### Provided records
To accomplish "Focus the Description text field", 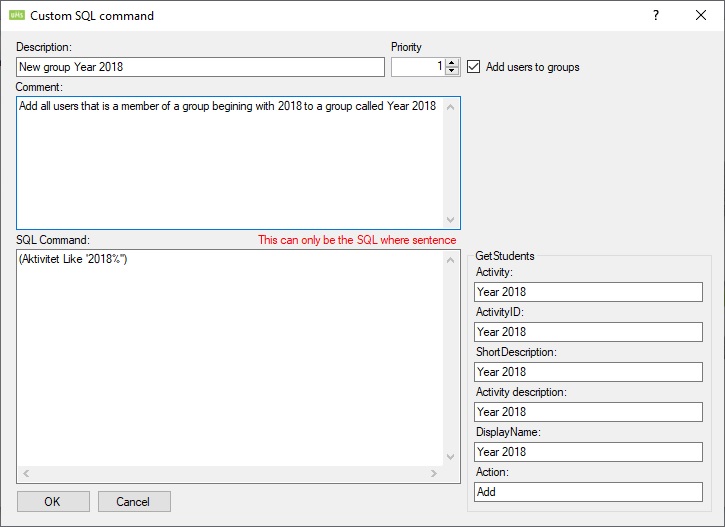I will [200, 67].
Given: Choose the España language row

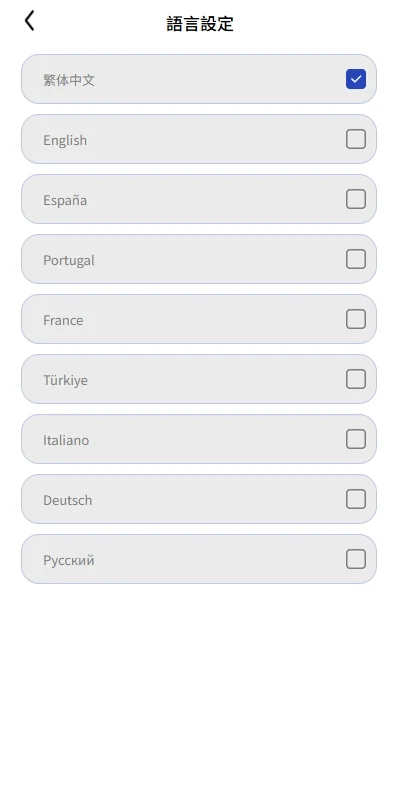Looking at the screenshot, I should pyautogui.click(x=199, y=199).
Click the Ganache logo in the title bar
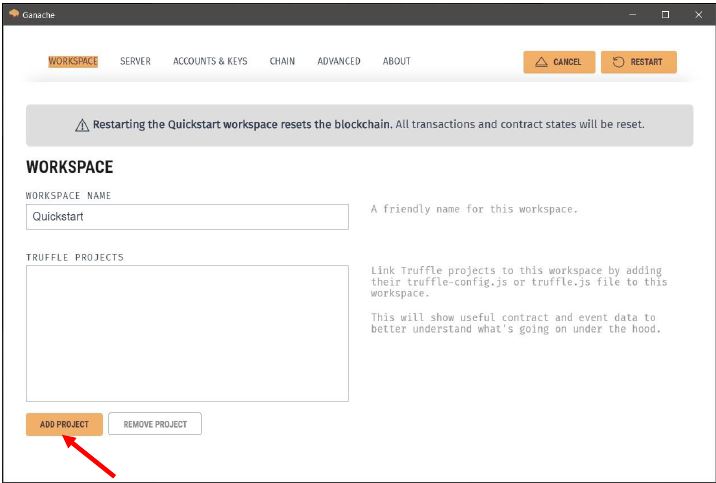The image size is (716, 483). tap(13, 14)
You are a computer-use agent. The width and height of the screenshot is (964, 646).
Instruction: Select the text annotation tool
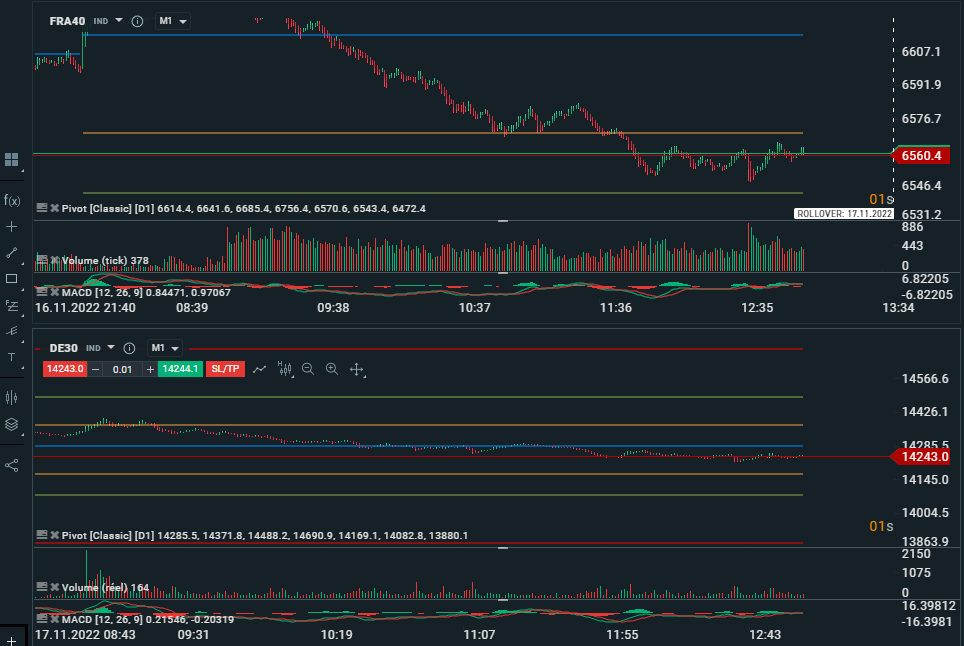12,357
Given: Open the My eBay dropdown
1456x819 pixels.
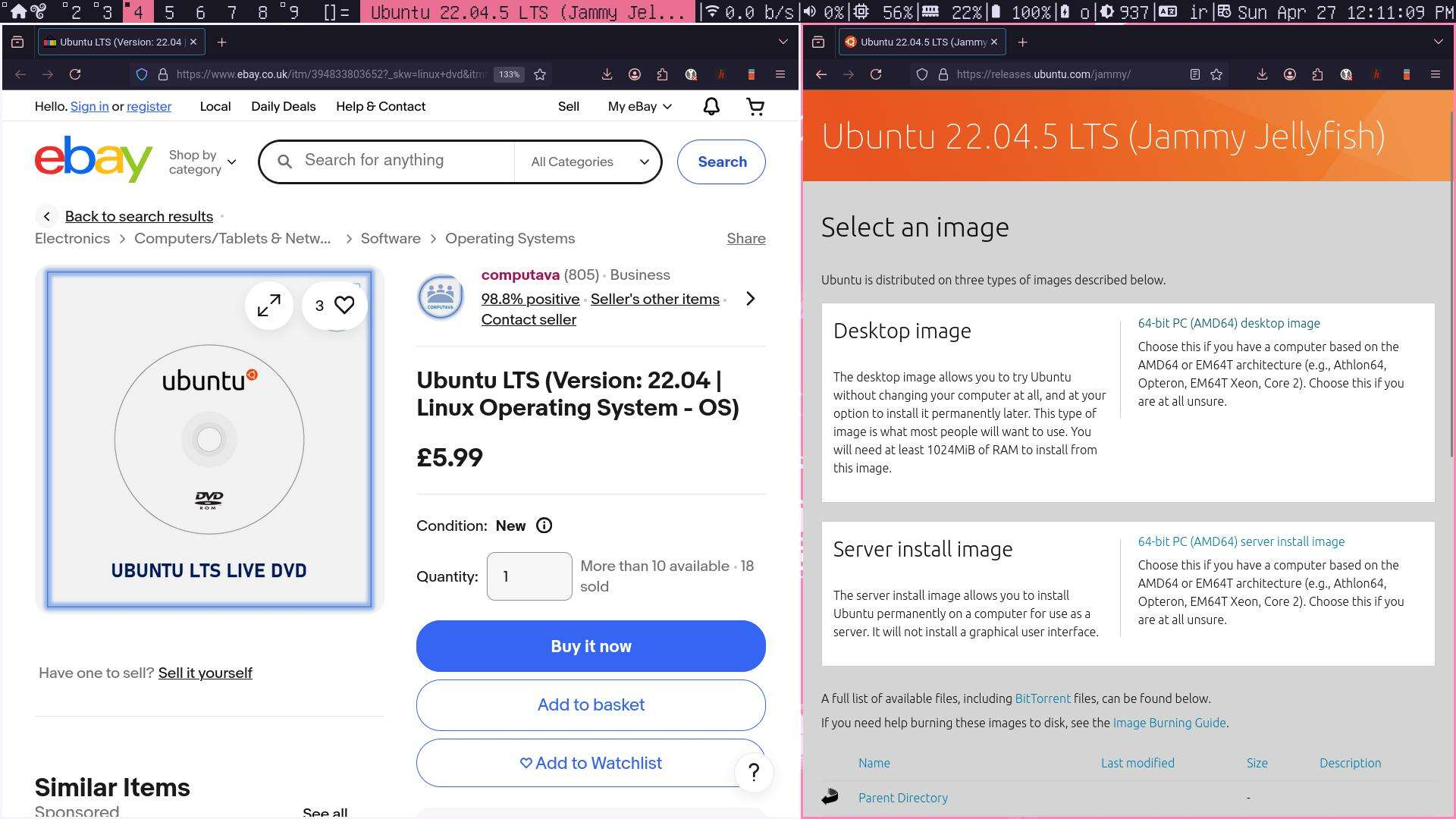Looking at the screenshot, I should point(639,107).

* * *

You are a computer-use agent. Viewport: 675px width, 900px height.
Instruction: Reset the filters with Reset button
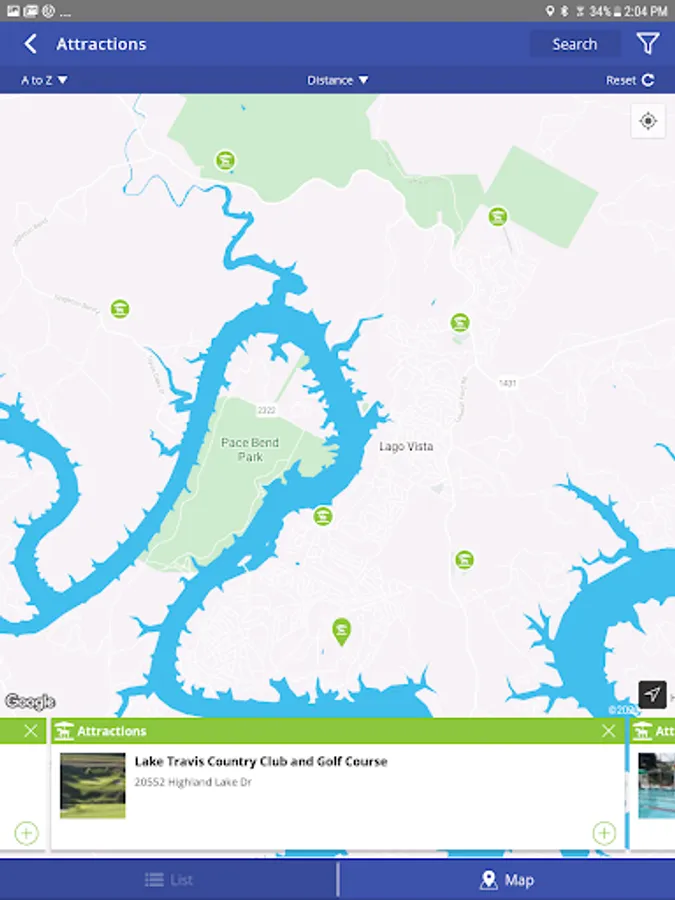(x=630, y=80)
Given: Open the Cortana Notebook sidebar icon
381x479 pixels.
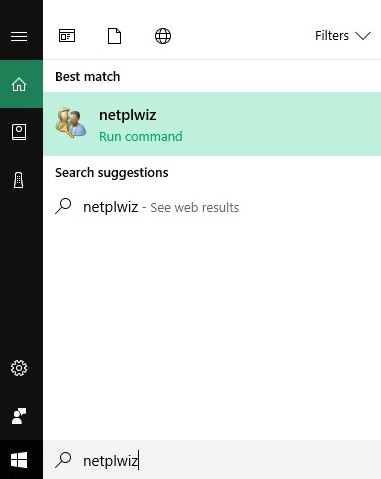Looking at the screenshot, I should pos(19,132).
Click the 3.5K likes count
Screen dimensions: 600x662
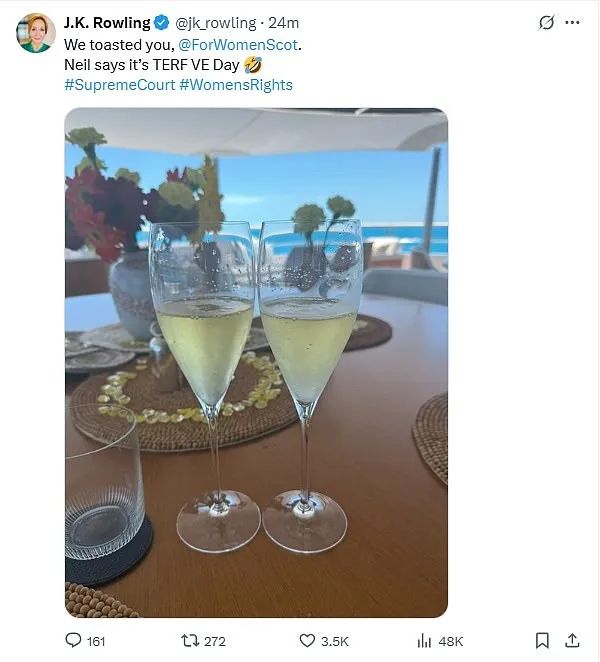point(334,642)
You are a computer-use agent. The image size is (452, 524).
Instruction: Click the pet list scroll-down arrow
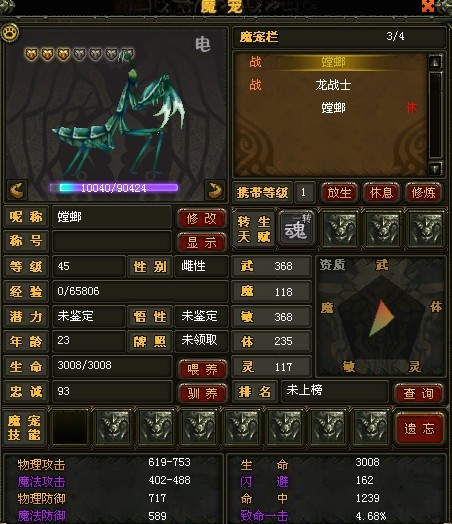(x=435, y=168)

### Task to carry out
Arrange the material, starting at the line containing "Click the 3.5K likes count" and ending at the line containing "(x=435, y=168)", as a JSON list of strings with one string per line. Skip blank lines and leave out the pictures.

### Full response
[
  "Click the 3.5K likes count",
  "Screen dimensions: 600x662",
  "point(334,642)",
  "You are a computer-use agent. The image size is (452, 524).",
  "Instruction: Click the pet list scroll-down arrow",
  "(x=435, y=168)"
]